There’s a delicious irony in the downfall of Michael Flynn, President Trump’s National Security Advisor, who resigned his post just 24 days after his appointment.
A retired three-star Lt. General, Flynn had previously been director of the Defense Intelligence Agency during the Obama administration. In that role since 2012, he was a key player in the leadership of the sprawling $50-billion US intelligence apparatus that has increasingly been spying not just on Americans but on US allies and, to the extent possible, on the entire world. Flynn, as DIA director, was the top guy in charge of the so-called “Five Eyes” group of intelligence agencies– all English-speaking nations including the US, UK, Australia, New Zealand and Canada — which has coordinated spying on citizens of those nations as well as on the citizens and leaders of such supposed NATO allies as Germany, France, Italy, Spain etc.

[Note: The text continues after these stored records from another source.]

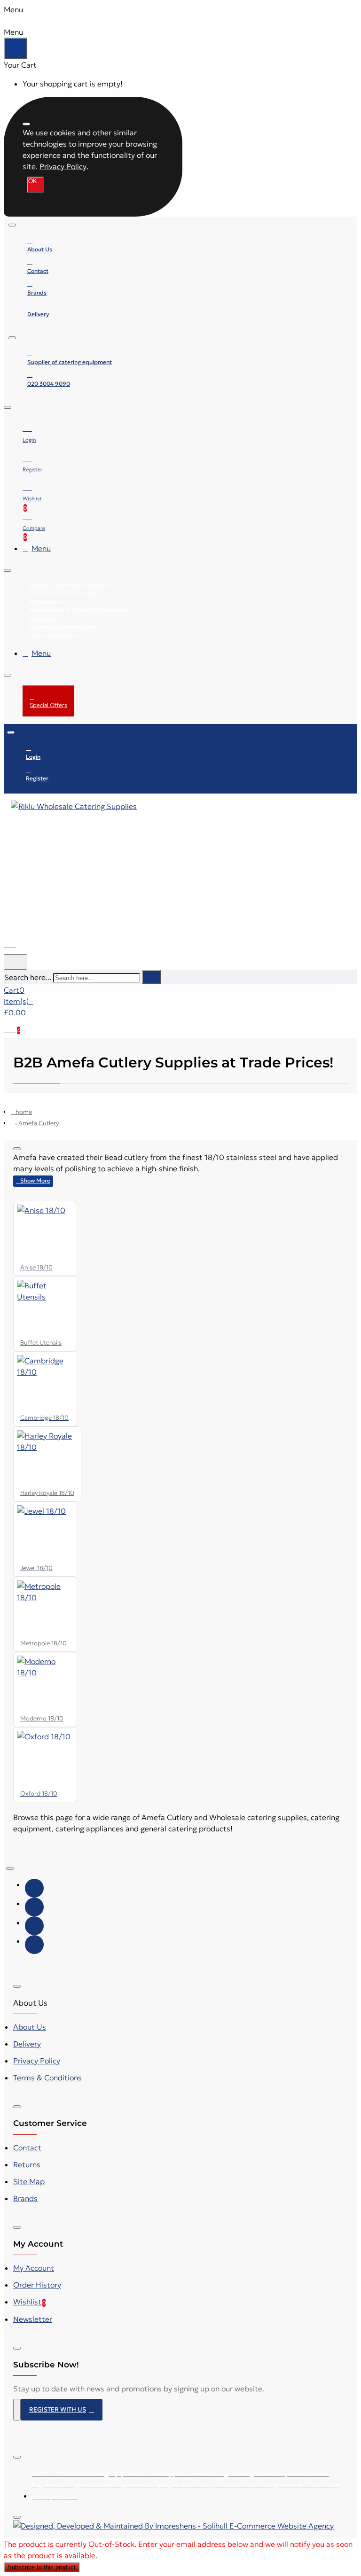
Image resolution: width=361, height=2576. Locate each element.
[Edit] (26, 124)
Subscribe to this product (42, 2567)
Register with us (57, 2409)
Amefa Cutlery (38, 1123)
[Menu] (15, 942)
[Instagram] (34, 1925)
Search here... (27, 977)
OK (32, 181)
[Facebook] (34, 1888)
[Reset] (15, 48)
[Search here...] (15, 962)
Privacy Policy (62, 166)
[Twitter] (34, 1907)
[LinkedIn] (34, 1944)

Knowing all this, it’s simply astounding to learn that Flynn himself was using apparently unencrypted email, phones and texting to communicate with, of all people, the Russian Ambassador to the US, Sergei Kislyak, discussing such issues as potentially lifting sanctions imposed on Russia by the sitting president of the United States, Barack Obama.
His political implosion is doubly ironic because Flynn was one of those during the election campaign who was loudly condemning Trump’s presidential opponent, former Secretary of State Hillary Clinton, for her use of a private server for her official State Department business, and for her general lax security standards (he actually led a “Lock her up!” chant at one Trump rally!). However, it turns out Flynn himself was not using secure communications in his own conversations with the Russian ambassador — communications that are now widely circulating in embarrassingly complete transcript form courtesy of US spy agencies like the National Security Agency.

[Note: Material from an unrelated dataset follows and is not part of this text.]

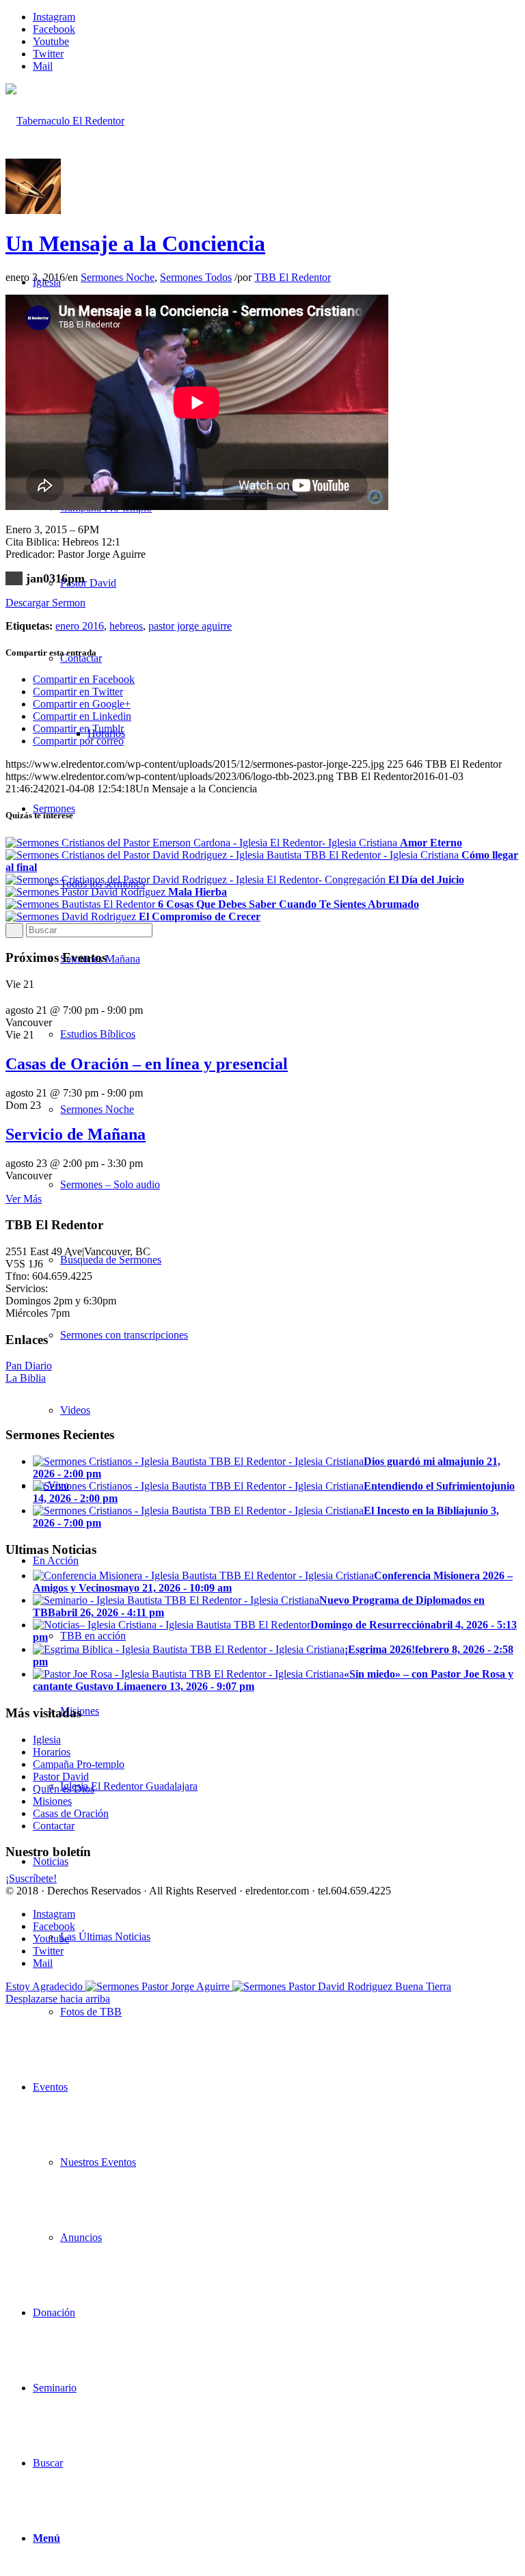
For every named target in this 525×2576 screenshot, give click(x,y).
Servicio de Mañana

Talk about someone being hoist with his own petard!
You’d think that seeing the kind of trouble the NSA’s “collect it all” motto can wreak even for the powerful and seemingly invincible, Washington’s elite might rethink what the NSA is doing?
But nah, I wouldn’t count on that happening. There’s more likely to be a lot of schadenfreude among those, both Democrats and traditional Cold War Republicans, who want to see Trump and his band of bozos go down, but hubristic to a fault, they’re not going to go so far as to think, “Hey, this could as easily happen to me!”